But I’ll leave a thorough dissection of the separation of executive, legislative and judicial powers to those more qualified.
Instead, let’s contemplate what the letter of the law versus the spirit of the law means, right now, for you in the workplace.
We’ve been relying on the spirit of employment law
More people than ever before are working away from their place of employment and their boss.
Leaders have had to trust their staff to do the right thing more than ever.
Employees have had to trust their boss would have their backs too.
We’ve therefore been relying on the ‘spirit of the law’. The intent of the employment relationship.
Reading between the lines about what is and isn’t okay. Swings and roundabouts, give and take. A longer lunch hour here, an earlier start to the day there.
I’ll trust you to work from home and you’ll trust that I will continue to provide employment.
The inevitable overcorrection
My fear is that we’ll start to hear stories of employees taking advantage of their working-from-home situation.
It’s inevitable. Someone will. Many will.
Some will slack off, some will moonlight in other jobs, and some will sue for workplace injuries in the home.
Insurance premiums will increase. Share prices will tank. Nerves will fray.
Some employers will want people back in the office. Some employees will want to stay remote. Then what?
There will be an overcorrection by worried employers.
From a sentiment of ‘do the right thing, I trust you’, we’ll turn to more policy and tighter regulation.
Less trust. Less spirit. More conditions. More control.
Because once spirit is breached, the letter of the law is seen as the solution.
There’s some well-known behavioural science on this by Gneezy and Rustichini. In the 2010 study, a childcare centre in Israel was sick of parents being late to pick their kids up, so they tightened the rules and started charging a fee for late collection.

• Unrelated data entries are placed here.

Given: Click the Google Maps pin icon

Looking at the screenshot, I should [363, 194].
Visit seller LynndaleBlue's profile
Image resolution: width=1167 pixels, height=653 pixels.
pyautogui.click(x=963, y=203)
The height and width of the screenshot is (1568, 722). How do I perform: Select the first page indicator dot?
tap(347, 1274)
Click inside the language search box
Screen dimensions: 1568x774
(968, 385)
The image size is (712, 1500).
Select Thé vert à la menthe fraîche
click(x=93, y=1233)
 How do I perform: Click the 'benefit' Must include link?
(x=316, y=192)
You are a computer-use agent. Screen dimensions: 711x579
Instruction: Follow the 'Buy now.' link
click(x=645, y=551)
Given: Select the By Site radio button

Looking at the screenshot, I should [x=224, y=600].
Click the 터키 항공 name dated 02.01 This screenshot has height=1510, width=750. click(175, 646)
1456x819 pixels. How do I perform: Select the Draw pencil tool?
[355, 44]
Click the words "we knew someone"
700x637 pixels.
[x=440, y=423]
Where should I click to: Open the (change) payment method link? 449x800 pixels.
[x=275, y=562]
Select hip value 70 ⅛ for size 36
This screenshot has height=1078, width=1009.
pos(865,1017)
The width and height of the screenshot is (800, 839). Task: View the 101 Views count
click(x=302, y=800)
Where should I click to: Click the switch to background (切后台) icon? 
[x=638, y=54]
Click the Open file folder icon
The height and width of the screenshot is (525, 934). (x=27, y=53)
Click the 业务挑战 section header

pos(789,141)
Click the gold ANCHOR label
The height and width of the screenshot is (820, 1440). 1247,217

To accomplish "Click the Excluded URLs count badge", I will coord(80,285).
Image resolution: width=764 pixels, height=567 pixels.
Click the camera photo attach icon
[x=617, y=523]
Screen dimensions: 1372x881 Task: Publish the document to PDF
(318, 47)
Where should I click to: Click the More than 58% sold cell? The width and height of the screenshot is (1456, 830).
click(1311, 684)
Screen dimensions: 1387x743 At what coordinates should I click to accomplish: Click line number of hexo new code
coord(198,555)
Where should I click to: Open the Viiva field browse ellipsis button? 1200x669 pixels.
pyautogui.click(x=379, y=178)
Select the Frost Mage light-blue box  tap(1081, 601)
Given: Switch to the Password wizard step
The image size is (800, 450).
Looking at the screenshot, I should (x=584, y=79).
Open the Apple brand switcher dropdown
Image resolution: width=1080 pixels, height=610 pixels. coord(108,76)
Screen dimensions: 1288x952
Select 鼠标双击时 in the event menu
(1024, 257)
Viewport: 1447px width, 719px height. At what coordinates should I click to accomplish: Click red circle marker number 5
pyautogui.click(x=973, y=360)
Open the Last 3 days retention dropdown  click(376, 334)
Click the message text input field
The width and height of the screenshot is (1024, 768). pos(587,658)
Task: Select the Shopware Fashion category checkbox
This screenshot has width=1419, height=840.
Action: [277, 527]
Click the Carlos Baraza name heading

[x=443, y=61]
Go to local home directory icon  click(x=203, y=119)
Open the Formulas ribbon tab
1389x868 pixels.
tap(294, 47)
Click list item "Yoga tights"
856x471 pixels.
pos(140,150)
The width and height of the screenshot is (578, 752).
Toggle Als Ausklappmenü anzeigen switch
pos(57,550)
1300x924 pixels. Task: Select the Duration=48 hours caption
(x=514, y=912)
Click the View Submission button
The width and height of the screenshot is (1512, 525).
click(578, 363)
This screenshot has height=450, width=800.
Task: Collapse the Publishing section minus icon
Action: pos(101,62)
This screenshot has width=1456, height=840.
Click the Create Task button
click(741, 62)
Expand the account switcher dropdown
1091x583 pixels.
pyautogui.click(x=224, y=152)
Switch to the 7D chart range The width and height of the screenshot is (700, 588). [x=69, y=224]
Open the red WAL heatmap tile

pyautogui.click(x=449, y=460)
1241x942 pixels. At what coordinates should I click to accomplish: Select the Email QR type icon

What happened? More parents were late.
Why? Because the childcare centre had broken the ‘spirit’ of the arrangement.
A relationship that had been based on a social contract (I feel guilty when I am late and try not to be) became a commercial one (I don’t have to feel guilty if I’m paying).
My point is that rigidity and regulation might look like the answer, but you may end up doing more damage than you avoid.
The harder thing, the better thing
The harder thing to do, and the better thing, is to keep trusting your people.
Keep trusting the spirit rather than the letter.
Give them more scope, not less.
Yes, there will be exceptions where people take advantage. That’s the risk.
But stifling the freedom of your team to make decisions about how they work with onerous tomes of bureaucratic hyperbole will crush your productivity and theirs.
Design your workplace for the adult, not the aberrant.
Because assuming people will do the best for others may be a flaw in our system but it’s also our gift.